After months of speculation, Alex Murdaugh’s lawyers have finally admitted the South Carolina attorney—who’s already accused of orchestrating his own murder—is a person of interest in his wife and son’s double homicide.
Jim Griffin, one of the scion’s attorneys, confirmed that the South Carolina Law Enforcement Division (SLED) began investigating Murdaugh “from the get-go” in the June 7 murders of his 52-year-old wife, Margaret, and his 22-year-old son, Paul. Authorities say that Murdaugh called 911 around 10:07 p.m. after finding his family brutally shot near the dog kennels outside their 1,770-acre estate in Colleton County.
In the seven-minute call, Murdaugh tells a dispatcher, “I’ve been up to it now—it’s bad,” while dogs bark in the background.
Despite being named a person of interest, Murdaugh’s lawyer insisted to Fox Carolina on Wednesday that his client was visiting with his mother, who has dementia, at the time of the murders and “had no motive to kill them.”
“You would think that if Alex was the one who did it, that SLED would have been able to establish that pretty easily that night,” Griffin said. “You would think they would have searched his house and found blood somewhere. You would think they would have found the murder weapons on the property. You would think they would come up with something to link Alex to the murders, forensically or independent evidence. To my knowledge, they have not done that.”
Griffin, however, admitted that state authorities “are not sharing information but I believe if they had that [information] they would have charged Alex and they have not charged him.” SLED did not respond to The Daily Beast’s request for comment about Murdaugh being a person of interest.
“He loved his wife. He loved his son. The murders were done in the most brutal fashion,” Griffin said, noting that he had reviewed Murdaugh’s text messages with his wife and there was no indication of a “domestic dispute.”
“He didn’t do it. I feel strongly that he didn’t do it,” Murdaugh’s lawyer added. “Nobody wants to solve these murders as much as Alex.”
The admission that Murdaugh is being investigated in his wife and son’s murders is just one of several legal entanglements the one-time powerful lawyer currently faces. In the last month, Murdaugh has admitted to a decades-long addiction to opioids, been accused of funneling millions from his former law firm, and admitted to police he tried to stage his own murder in an attempt to leave a $10 million life insurance payout for his remaining son, Buster.

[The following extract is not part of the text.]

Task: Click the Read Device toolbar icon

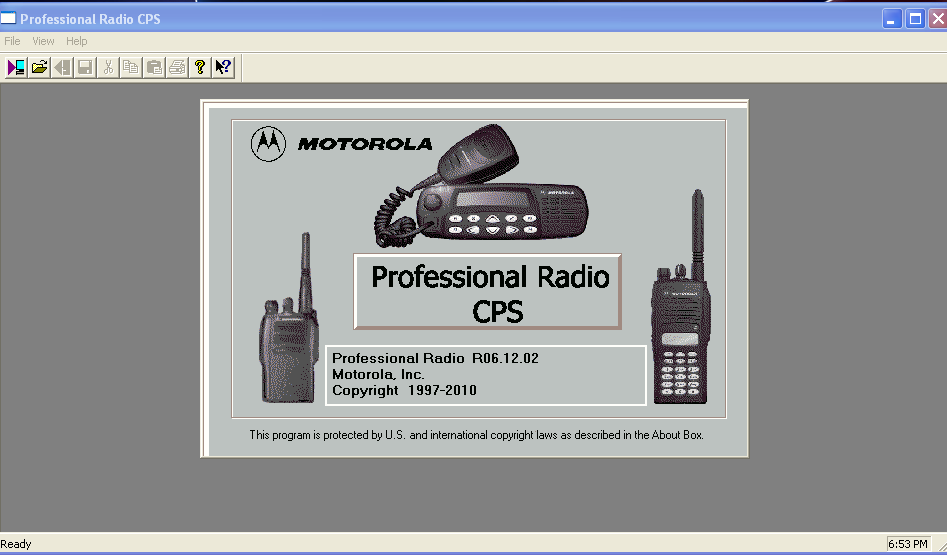Action: click(x=16, y=67)
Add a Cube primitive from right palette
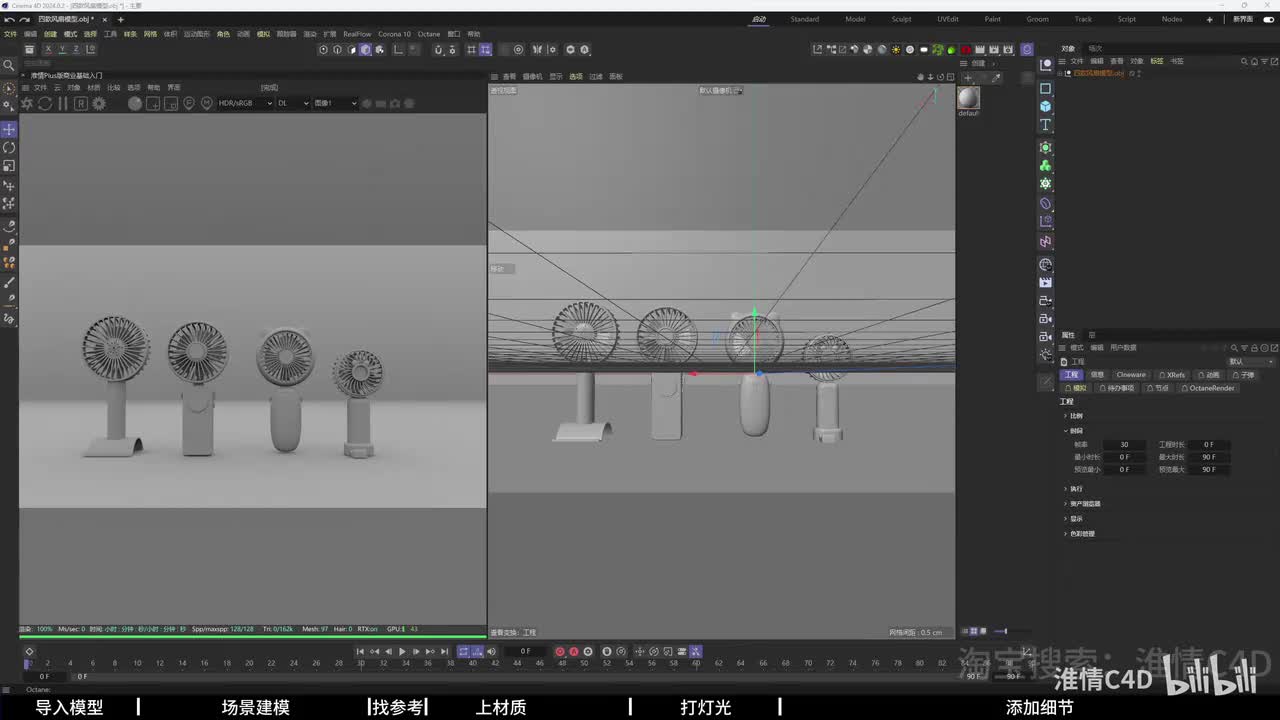The width and height of the screenshot is (1280, 720). click(1046, 106)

Both Murdaugh and his alleged dealer face criminal charges in the bizarre attempted suicide episode—but Murdaugh was allowed to leave jail and go to rehab in another state. Griffin said Wednesday that his team was working to “peel back more layers of this onion” to see if Murdaugh’s addiction or various alleged financial misdeeds were the motive for someone to harm his family.
Murdaugh has also been implicated in a series of lawsuits, ranging from allegations he conspired to influence the 2019 investigation into a boat crash that killed a teenage girl to claims he swindled millions from a wrongful death settlement meant for the sons of his late housekeeper. SLED has opened criminal investigations into both cases.
Peters, Murdaugh, Parker, Eltzroth, and Detrick (PMPED), the law firm founded a century ago by Murdaugh’s great-grandfather, also accused the scion in a lawsuit of funneling money from his clients and his former employer into a fake bank account for years.
The firm first made the allegations in September, after Murdaugh issued a surprise announcement stating he had quit his job and was entering rehab for drug dependency just hours after calling police to say he’d been shot in the head by a mystery truck driver on a Lowcountry backroad.
On Wednesday, Griffin insisted that details of the staged murder are still murky—though Murdaugh has said he called his alleged accomplice, Curtis Edward Smith, and asked him to meet on a rural backroad. There, Murdaugh allegedly asked Smith to shoot him with a .38 revolver.
Smith and his lawyers have insisted that he tried to stop Murdaugh from shooting himself after he refused to fire the gun. The handyman told The New York Times that after the gun went off, Smith was left holding the weapon as Murdaugh fell to the ground—and ran to his truck to drive away. Smith later admitted to police he ditched the gun along the side of the road.